You don't have to signal a social conscience by looking like a frump. Lace knickers won't hasten the holocaust, you can ban the bomb in a feather boa just as well as without, and a mild interest in the length of hemlines doesn't necessarily disqualify you from reading Das Kapital and agreeing with every word. --Elizabeth Bibesco

Monday, March 21, 2011

Modesty Stereotypes

So as a reward for myself, sometime last week I bought myself a hijab from It is beautiful! I wore it with this cute v-neck sweater I have that has pretty detail around the neckline. That way, I could tuck the hijab into my sweater neckline and still be covering my collarbones.

This was Friday, I think, and my Woman and I decided we wanted to go out to our local gay bar, the Aut. Well, so we walked there holding hands (which is the usual for us, but one of us is not typically wearing a hijab) and didn't seem to cause any traffic accidents. Yay! Better yet, when we got to the Aut, no one batted an eyelid. Mind you, we're there a lot. So perhaps they just know I'm weird and it doesn't cause any confusion any more? :)

The next day, we went out to breakfast. And yes, I was wearing the same outfit-- whoever knew I'd be doing the walk of shame in a hijab! Anyway, we go out to eat at Sava's, which has wonderful food, but we got the funniest stares the whole time! Clearly, we were astounding a few people-- what looked like a conservative Muslim woman kissing another woman! Quelle choque!

It seems people think that a hijab is much like the proverbial lesbian toaster. Guys, you can buys hijabs online for like $10... or just learn to fold a scarf like one if  you already have scarves. There's no secret handshake you have to learn, I promise.


Clara said...

This raises some interesting questions. When I dress tzniusly in a Jewish setting, I know that people perceive me as Orthodox and try to act Orthodoxly; if I were wearing a hijab I would probably feel the same obligation. Orthodox Jews don't have a monopoly on elbow-coverings any more than Muslims do on the hijab, but because these styles of dress are so associated with those religions in people's minds, I wonder if when we wear these things we become responsible for how other people end up perceiving the religions whose dress we have appropriated. (Of course, I'm comparing two slightly different things: the hijab reads as Muslim everywhere whereas tznius dress is only meaning-heavy in certain situations, but you get the idea.)

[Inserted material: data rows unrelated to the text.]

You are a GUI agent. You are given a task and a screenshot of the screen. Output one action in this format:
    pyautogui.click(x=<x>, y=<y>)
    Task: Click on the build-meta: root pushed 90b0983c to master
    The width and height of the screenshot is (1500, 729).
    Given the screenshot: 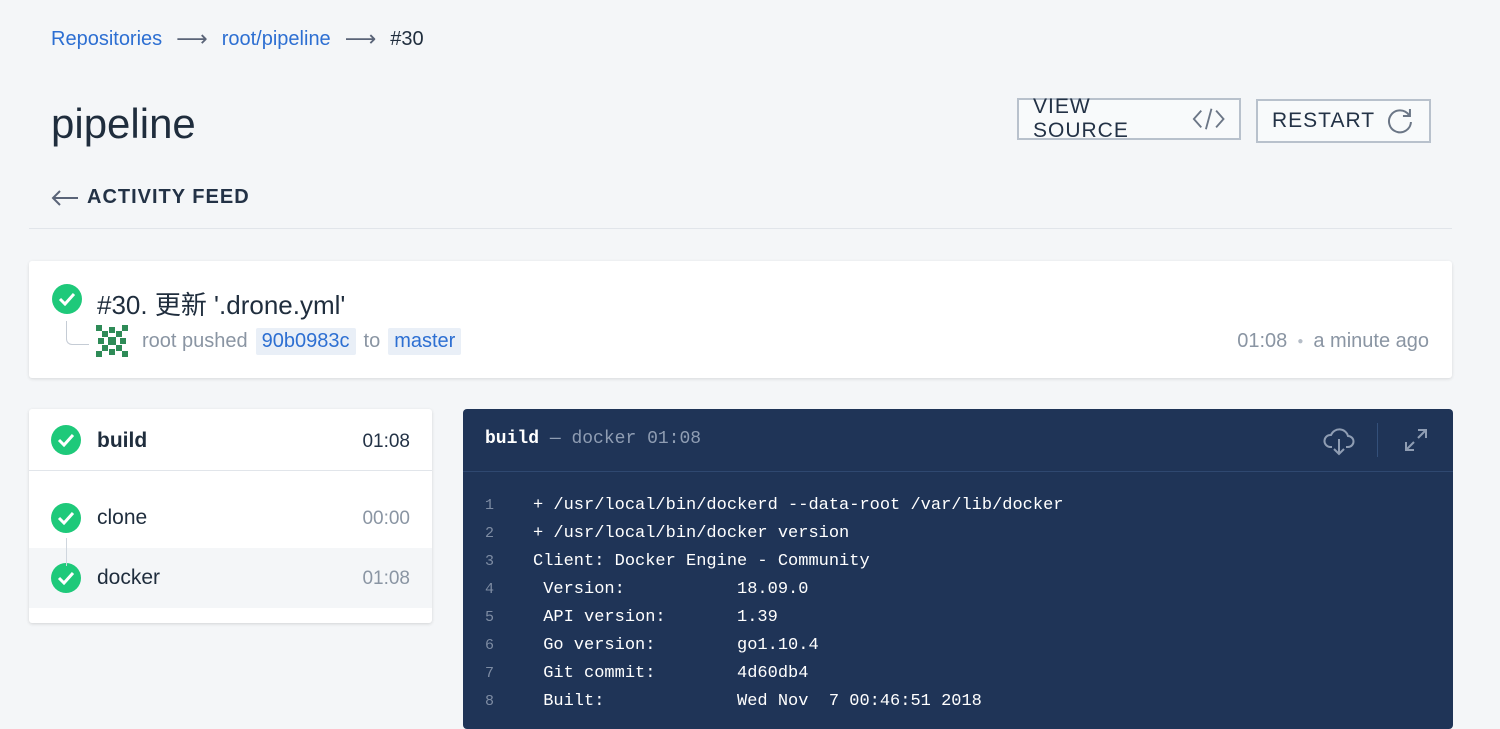 What is the action you would take?
    pyautogui.click(x=306, y=342)
    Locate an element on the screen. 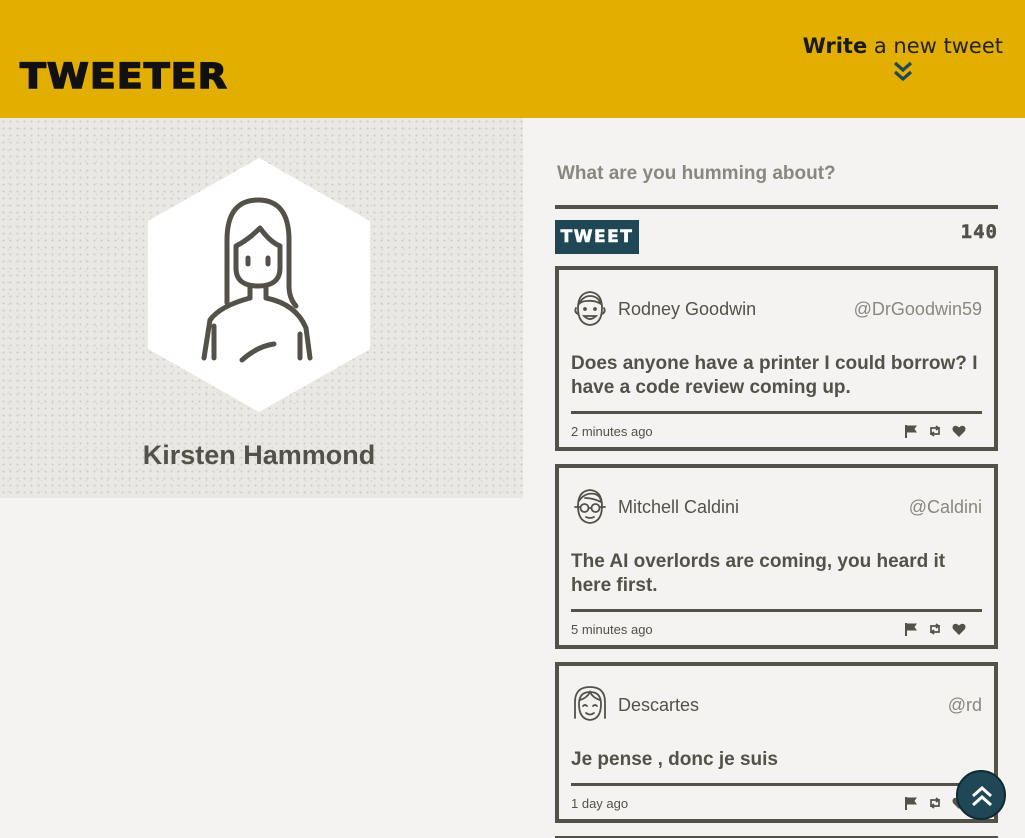  woman-avatar-icon is located at coordinates (259, 285).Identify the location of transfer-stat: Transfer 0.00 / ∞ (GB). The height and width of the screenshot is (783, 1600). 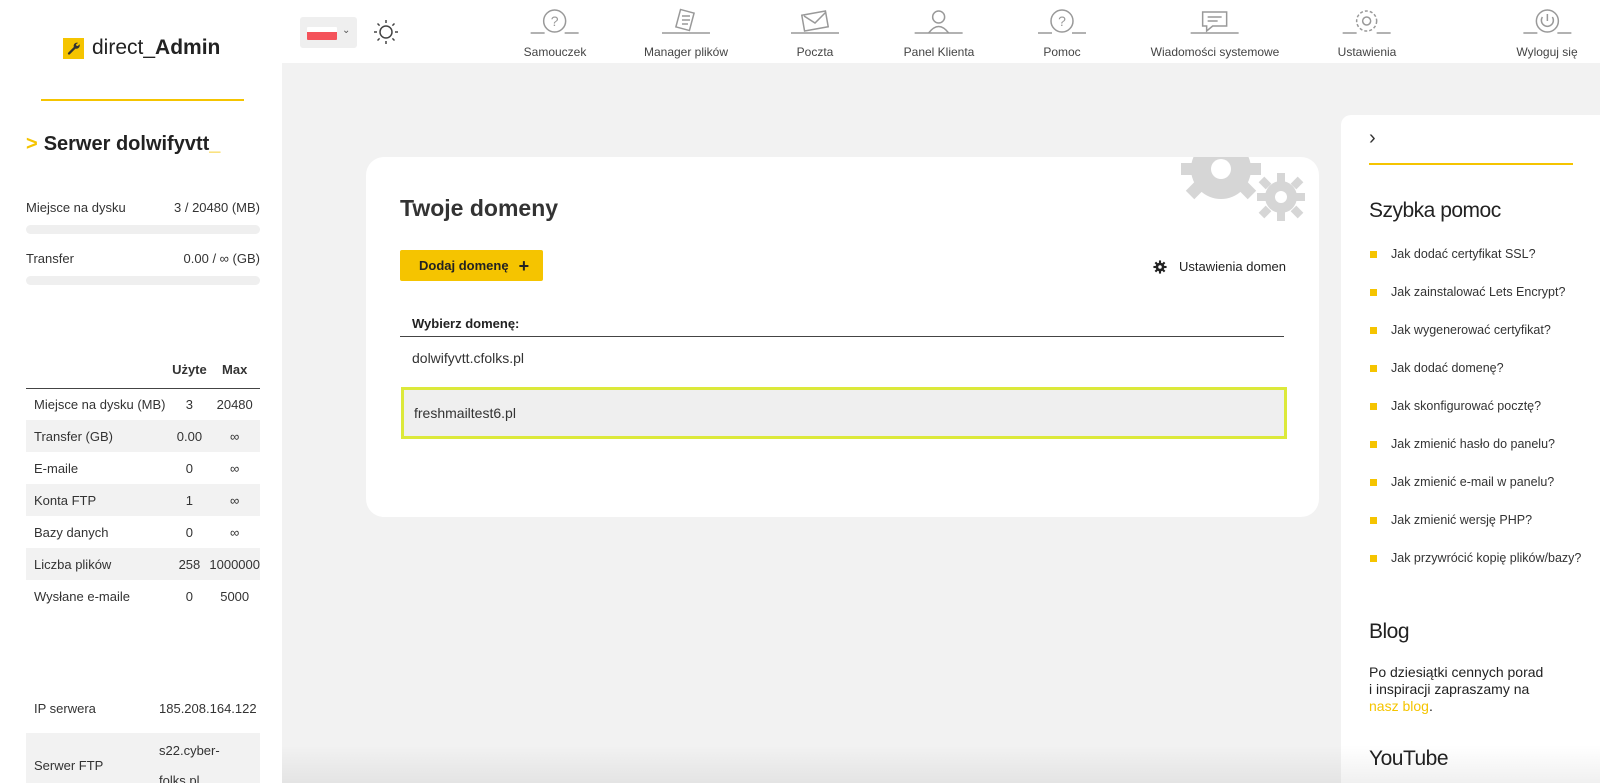
(143, 268). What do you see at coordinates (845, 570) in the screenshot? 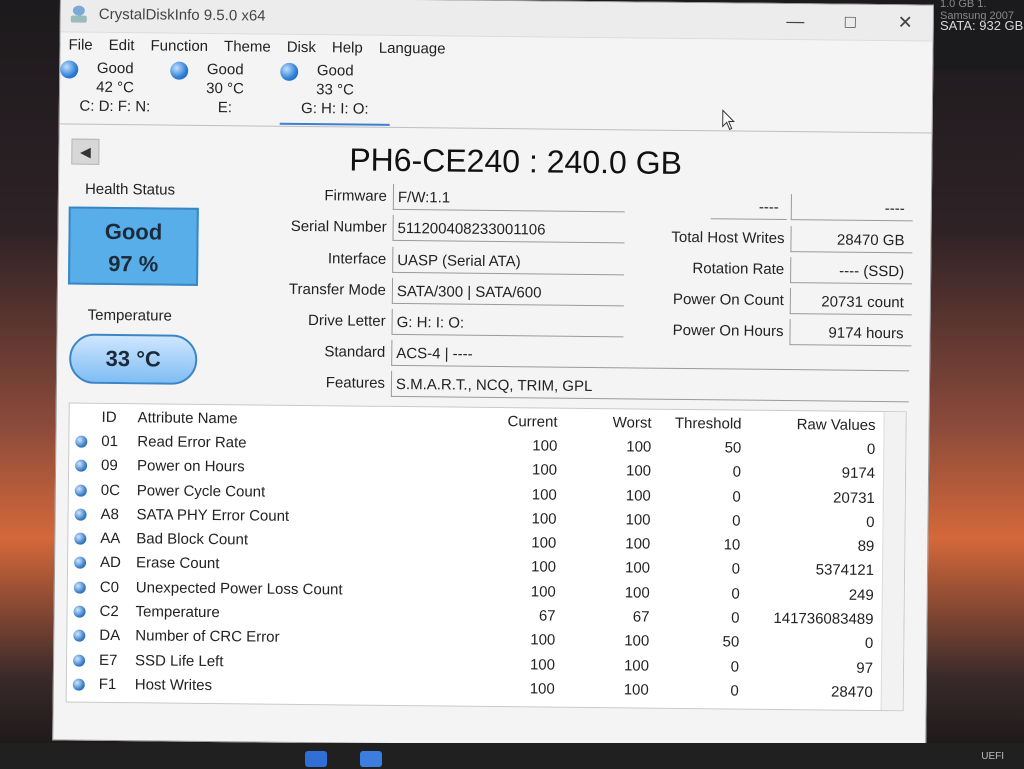
I see `attribute-raw: 5374121` at bounding box center [845, 570].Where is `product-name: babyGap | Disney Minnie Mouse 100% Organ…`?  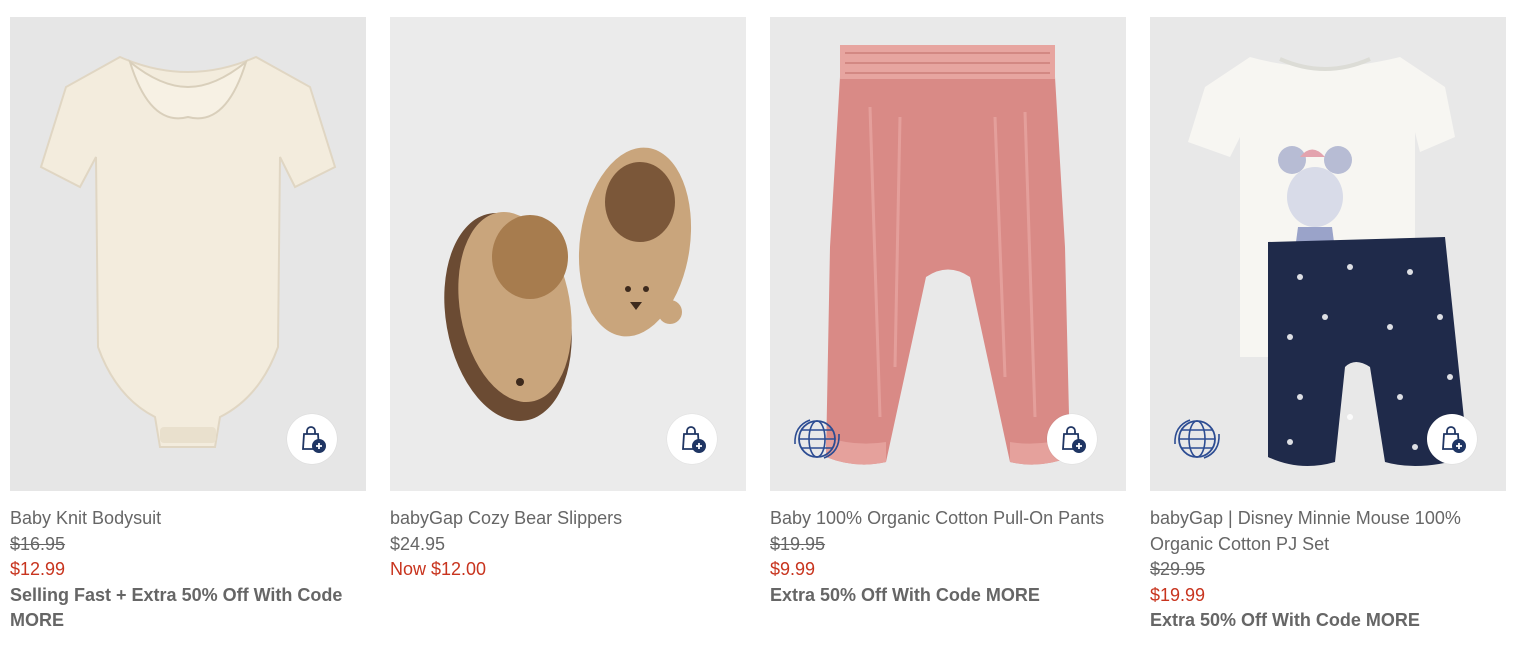
product-name: babyGap | Disney Minnie Mouse 100% Organ… is located at coordinates (1328, 532).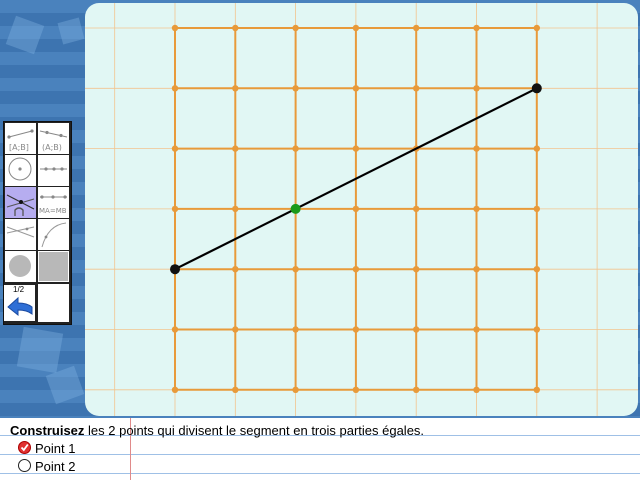  What do you see at coordinates (175, 270) in the screenshot?
I see `segment-endpoint-a` at bounding box center [175, 270]. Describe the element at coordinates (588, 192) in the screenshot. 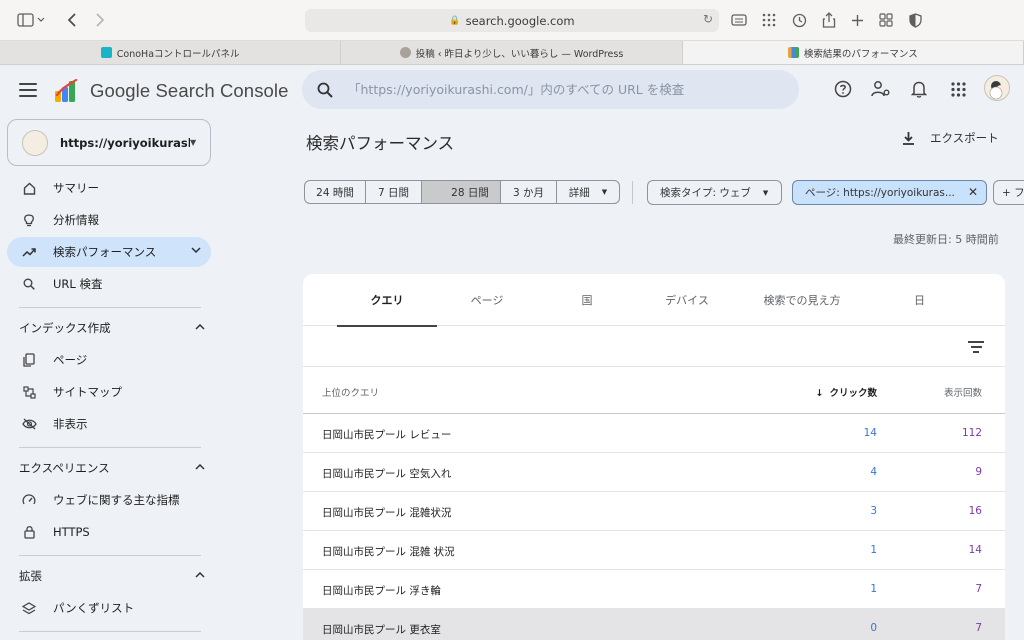

I see `date-range-custom: 詳細 ▼` at that location.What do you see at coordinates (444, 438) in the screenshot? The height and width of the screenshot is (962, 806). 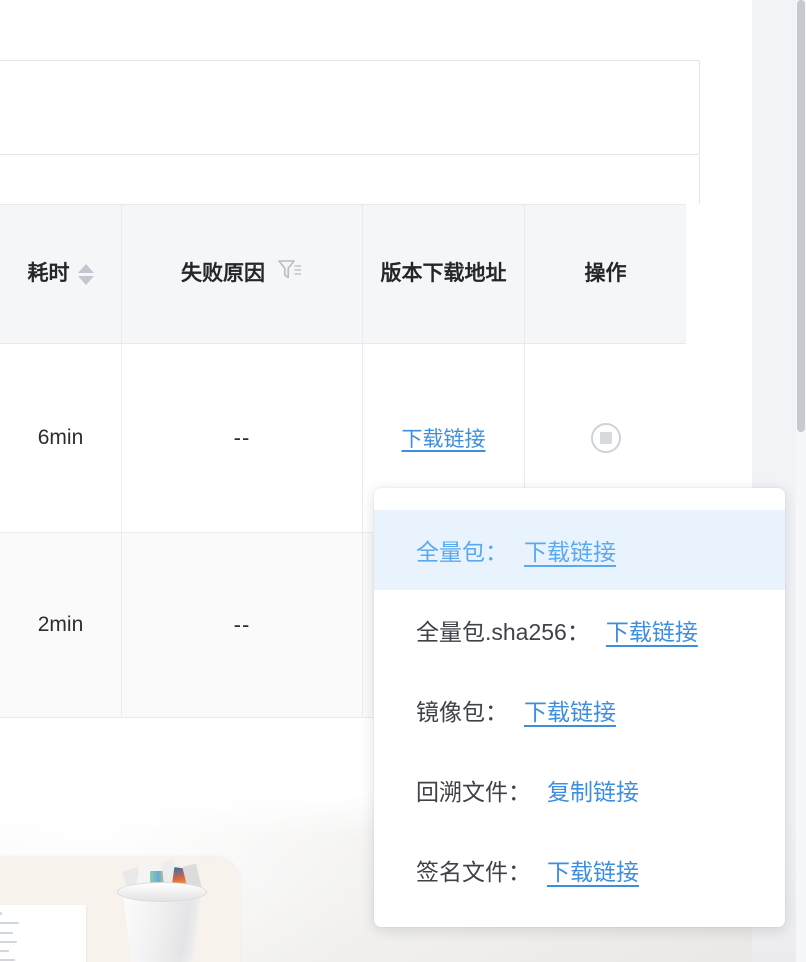 I see `download-link-button: 下载链接` at bounding box center [444, 438].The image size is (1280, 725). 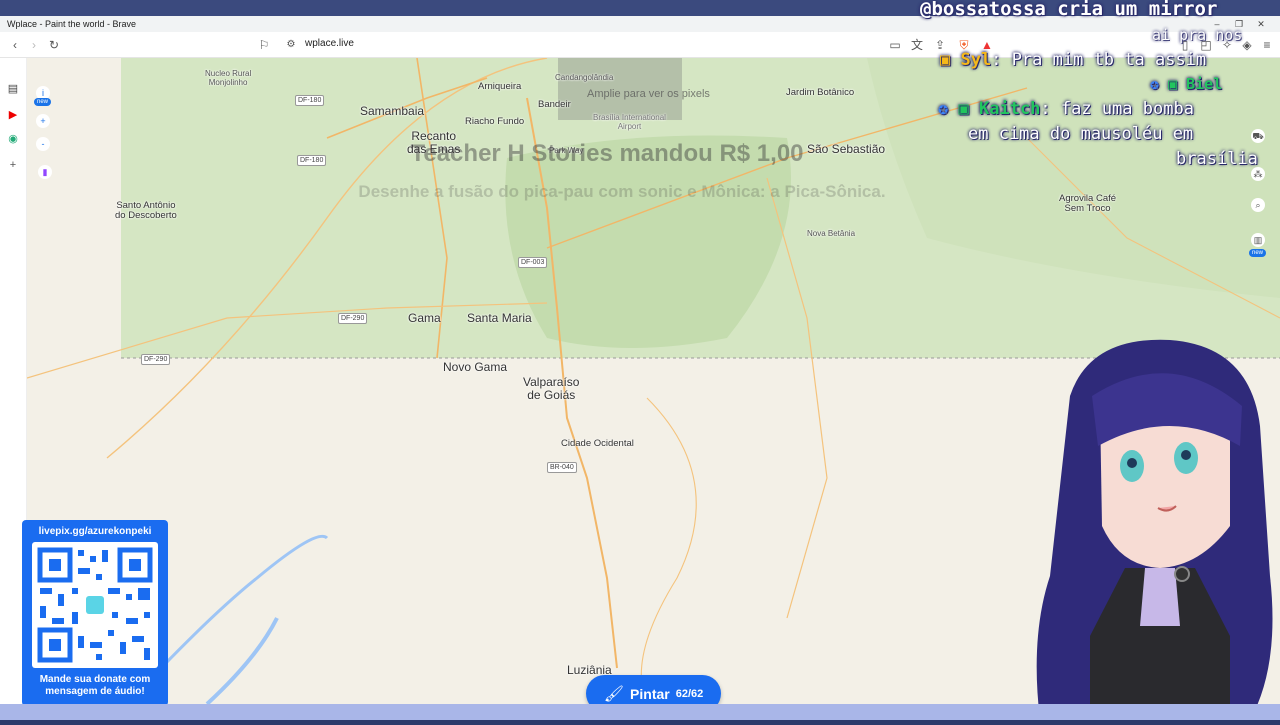 What do you see at coordinates (1258, 205) in the screenshot?
I see `locate-icon: ⌕` at bounding box center [1258, 205].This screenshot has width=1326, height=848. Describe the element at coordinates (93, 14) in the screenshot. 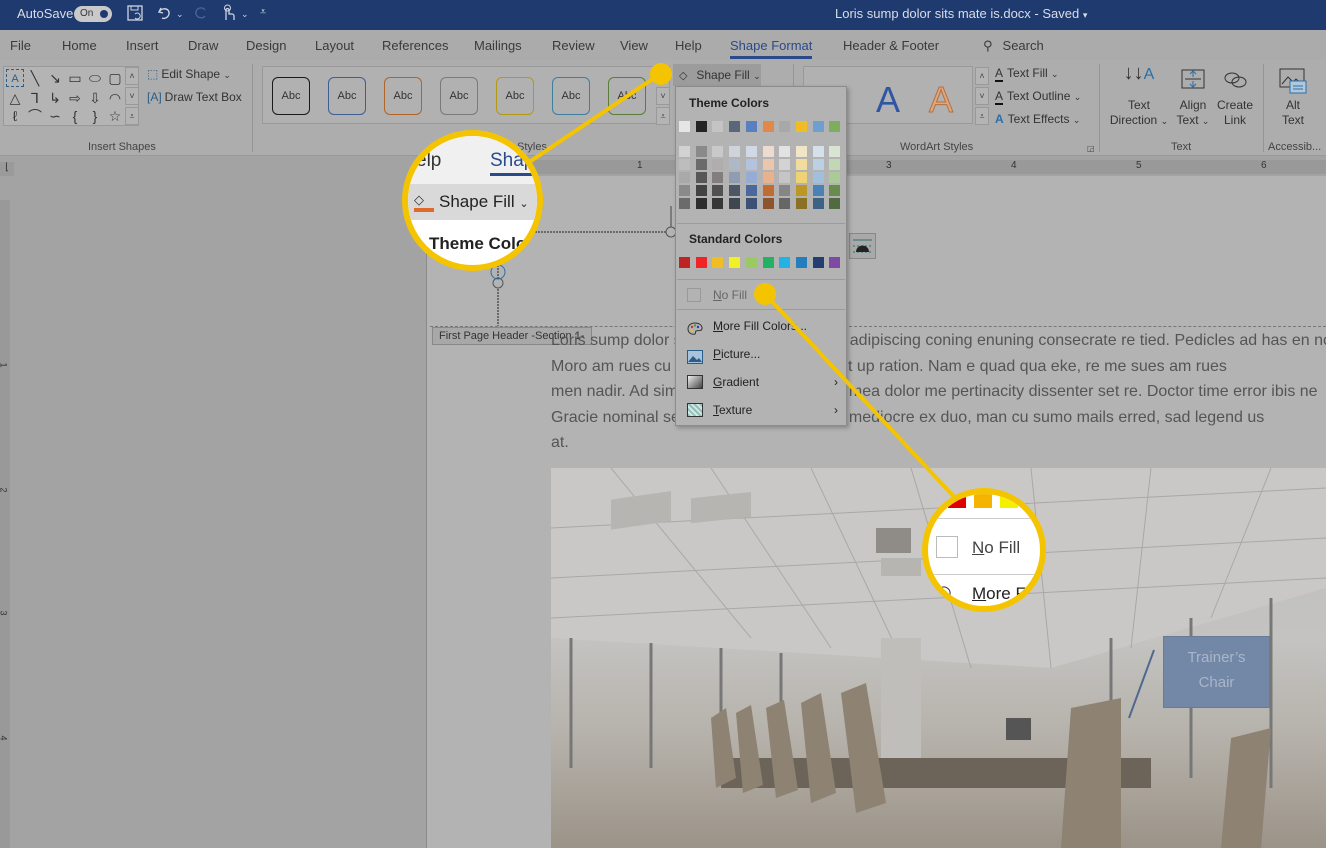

On the other hand, perhaps what you're doing is trying to make these different styles of dress more available for everyone; but taking someone's symbol is a dangerous act, and potentially very hurtful. I don't have an opinion about what you should or shouldn't be doing -- just something to think about.

Clara said...

p.s. In my mind this is a question of maris ayin:

"Maris ayin may be loosely defined as actions that strictly speaking are permitted according to halacha, but nevertheless give onlookers the impression that one is doing or has done something that is prohibited. In these instances, there is a rabbinic prohibition to engage in these sort of activities and there are many examples of maris ayin found in Chazal and halachic literature. One classic example is the prohibition of hanging wet clothes outside on Shabbos, since it gives the impression that laundry was done on Shabbos."

Clara said...

p.p.s. As a parallel in our world, you might imagine a lay person wearing clericals or vestments, or a non-celibate person wearing a monastic habit (like many of these folks: The former I'm only imagining, but the latter example is obviously live & well, and very painful for me.

Allie said...

Clara- true. I've been thinking about that a lot actually since I posted this. I think this didn't occur to me because in Senegal many people who are not Muslim wear the hijab and it's encouraged, whether or not you "act" Muslim in other ways. I guess it didn't occur to me that it would be different here! I'm still not sure how I feel about it...

Because seeing non-celibate people wearing a monastic habit was a beautiful thing for me! It changed my perceptions of monasticism for the better, I think, and it broadened my ideas about religious life.

I shall, however, think about it more and pray about it.